Task input

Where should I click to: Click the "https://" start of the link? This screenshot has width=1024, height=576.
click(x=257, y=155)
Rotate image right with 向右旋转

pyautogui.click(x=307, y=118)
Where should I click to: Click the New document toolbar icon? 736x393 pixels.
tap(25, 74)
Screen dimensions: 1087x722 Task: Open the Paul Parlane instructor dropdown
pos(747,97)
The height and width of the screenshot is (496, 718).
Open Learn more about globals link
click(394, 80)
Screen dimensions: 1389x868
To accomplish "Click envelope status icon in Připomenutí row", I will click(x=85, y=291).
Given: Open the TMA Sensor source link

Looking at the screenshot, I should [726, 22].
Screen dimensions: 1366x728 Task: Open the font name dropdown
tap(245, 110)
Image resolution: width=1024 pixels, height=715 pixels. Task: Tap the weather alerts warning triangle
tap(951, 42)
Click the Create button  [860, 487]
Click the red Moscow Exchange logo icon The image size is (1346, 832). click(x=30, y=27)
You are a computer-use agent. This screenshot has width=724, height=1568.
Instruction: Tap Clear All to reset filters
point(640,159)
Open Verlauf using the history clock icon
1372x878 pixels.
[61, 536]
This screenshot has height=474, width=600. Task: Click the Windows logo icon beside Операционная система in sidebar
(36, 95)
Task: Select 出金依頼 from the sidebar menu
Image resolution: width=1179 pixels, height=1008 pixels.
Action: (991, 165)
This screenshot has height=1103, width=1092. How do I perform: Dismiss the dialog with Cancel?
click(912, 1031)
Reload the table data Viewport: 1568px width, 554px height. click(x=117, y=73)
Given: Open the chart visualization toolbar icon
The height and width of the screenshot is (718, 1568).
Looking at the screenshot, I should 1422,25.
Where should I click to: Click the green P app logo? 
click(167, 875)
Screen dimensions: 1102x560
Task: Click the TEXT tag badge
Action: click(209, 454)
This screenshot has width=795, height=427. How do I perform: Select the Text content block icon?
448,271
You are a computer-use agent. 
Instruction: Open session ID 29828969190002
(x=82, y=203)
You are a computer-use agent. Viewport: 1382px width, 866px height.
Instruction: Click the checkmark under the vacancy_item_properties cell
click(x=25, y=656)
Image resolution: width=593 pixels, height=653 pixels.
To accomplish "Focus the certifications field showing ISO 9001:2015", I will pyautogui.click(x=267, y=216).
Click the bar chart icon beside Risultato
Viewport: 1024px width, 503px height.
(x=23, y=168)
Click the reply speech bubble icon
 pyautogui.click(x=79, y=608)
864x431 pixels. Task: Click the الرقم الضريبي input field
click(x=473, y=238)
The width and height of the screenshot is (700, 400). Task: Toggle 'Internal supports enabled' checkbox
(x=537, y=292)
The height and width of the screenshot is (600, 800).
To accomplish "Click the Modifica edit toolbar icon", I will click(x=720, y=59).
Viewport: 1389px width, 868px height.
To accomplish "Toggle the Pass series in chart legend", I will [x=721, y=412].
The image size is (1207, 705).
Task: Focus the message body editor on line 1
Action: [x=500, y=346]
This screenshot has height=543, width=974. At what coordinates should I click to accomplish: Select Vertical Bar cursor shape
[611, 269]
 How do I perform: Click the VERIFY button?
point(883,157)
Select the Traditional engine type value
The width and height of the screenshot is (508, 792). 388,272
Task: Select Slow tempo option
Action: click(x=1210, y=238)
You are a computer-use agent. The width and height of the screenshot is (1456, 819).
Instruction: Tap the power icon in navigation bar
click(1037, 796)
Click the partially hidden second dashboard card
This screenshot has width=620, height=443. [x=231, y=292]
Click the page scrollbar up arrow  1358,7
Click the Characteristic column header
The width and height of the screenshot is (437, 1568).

Task requirements
Without omitting any record, transcribe the data exactly.

Exercise result
Where should I click to: Click the "https://" start of the link? This screenshot has width=1024, height=576.
click(x=257, y=155)
Rotate image right with 向右旋转

pyautogui.click(x=307, y=118)
Where should I click to: Click the New document toolbar icon? 736x393 pixels.
tap(25, 74)
Screen dimensions: 1087x722 Task: Open the Paul Parlane instructor dropdown
pos(747,97)
The height and width of the screenshot is (496, 718).
Open Learn more about globals link
click(394, 80)
Screen dimensions: 1389x868
To accomplish "Click envelope status icon in Připomenutí row", I will click(x=85, y=291).
Given: Open the TMA Sensor source link

Looking at the screenshot, I should [726, 22].
Screen dimensions: 1366x728 Task: Open the font name dropdown
tap(245, 110)
Image resolution: width=1024 pixels, height=715 pixels. Task: Tap the weather alerts warning triangle
tap(951, 42)
Click the Create button  [860, 487]
Click the red Moscow Exchange logo icon The image size is (1346, 832). click(x=30, y=27)
You are a computer-use agent. This screenshot has width=724, height=1568.
Instruction: Tap Clear All to reset filters
point(640,159)
Open Verlauf using the history clock icon
1372x878 pixels.
[61, 536]
This screenshot has height=474, width=600. Task: Click the Windows logo icon beside Операционная система in sidebar
(36, 95)
Task: Select 出金依頼 from the sidebar menu
Image resolution: width=1179 pixels, height=1008 pixels.
Action: (991, 165)
This screenshot has height=1103, width=1092. How do I perform: Dismiss the dialog with Cancel?
click(912, 1031)
Reload the table data Viewport: 1568px width, 554px height. click(x=117, y=73)
Given: Open the chart visualization toolbar icon
The height and width of the screenshot is (718, 1568).
Looking at the screenshot, I should 1422,25.
Where should I click to: Click the green P app logo? 
click(167, 875)
Screen dimensions: 1102x560
Task: Click the TEXT tag badge
Action: click(209, 454)
This screenshot has width=795, height=427. How do I perform: Select the Text content block icon?
448,271
You are a computer-use agent. 
Instruction: Open session ID 29828969190002
(x=82, y=203)
You are a computer-use agent. Viewport: 1382px width, 866px height.
Instruction: Click the checkmark under the vacancy_item_properties cell
click(x=25, y=656)
Image resolution: width=593 pixels, height=653 pixels.
To accomplish "Focus the certifications field showing ISO 9001:2015", I will pyautogui.click(x=267, y=216).
Click the bar chart icon beside Risultato
Viewport: 1024px width, 503px height.
(x=23, y=168)
Click the reply speech bubble icon
 pyautogui.click(x=79, y=608)
864x431 pixels. Task: Click the الرقم الضريبي input field
click(x=473, y=238)
The width and height of the screenshot is (700, 400). Task: Toggle 'Internal supports enabled' checkbox
(x=537, y=292)
The height and width of the screenshot is (600, 800).
To accomplish "Click the Modifica edit toolbar icon", I will click(x=720, y=59).
Viewport: 1389px width, 868px height.
To accomplish "Toggle the Pass series in chart legend", I will [x=721, y=412].
The image size is (1207, 705).
Task: Focus the message body editor on line 1
Action: [x=500, y=346]
This screenshot has height=543, width=974. At what coordinates should I click to accomplish: Select Vertical Bar cursor shape
[611, 269]
 How do I perform: Click the VERIFY button?
point(883,157)
Select the Traditional engine type value
The width and height of the screenshot is (508, 792). 388,272
Task: Select Slow tempo option
Action: click(x=1210, y=238)
You are a computer-use agent. The width and height of the screenshot is (1456, 819).
Instruction: Tap the power icon in navigation bar
click(1037, 796)
Click the partially hidden second dashboard card
This screenshot has width=620, height=443. [x=231, y=292]
Click the page scrollbar up arrow  1358,7
Click the Characteristic column header
The width and height of the screenshot is (437, 1568).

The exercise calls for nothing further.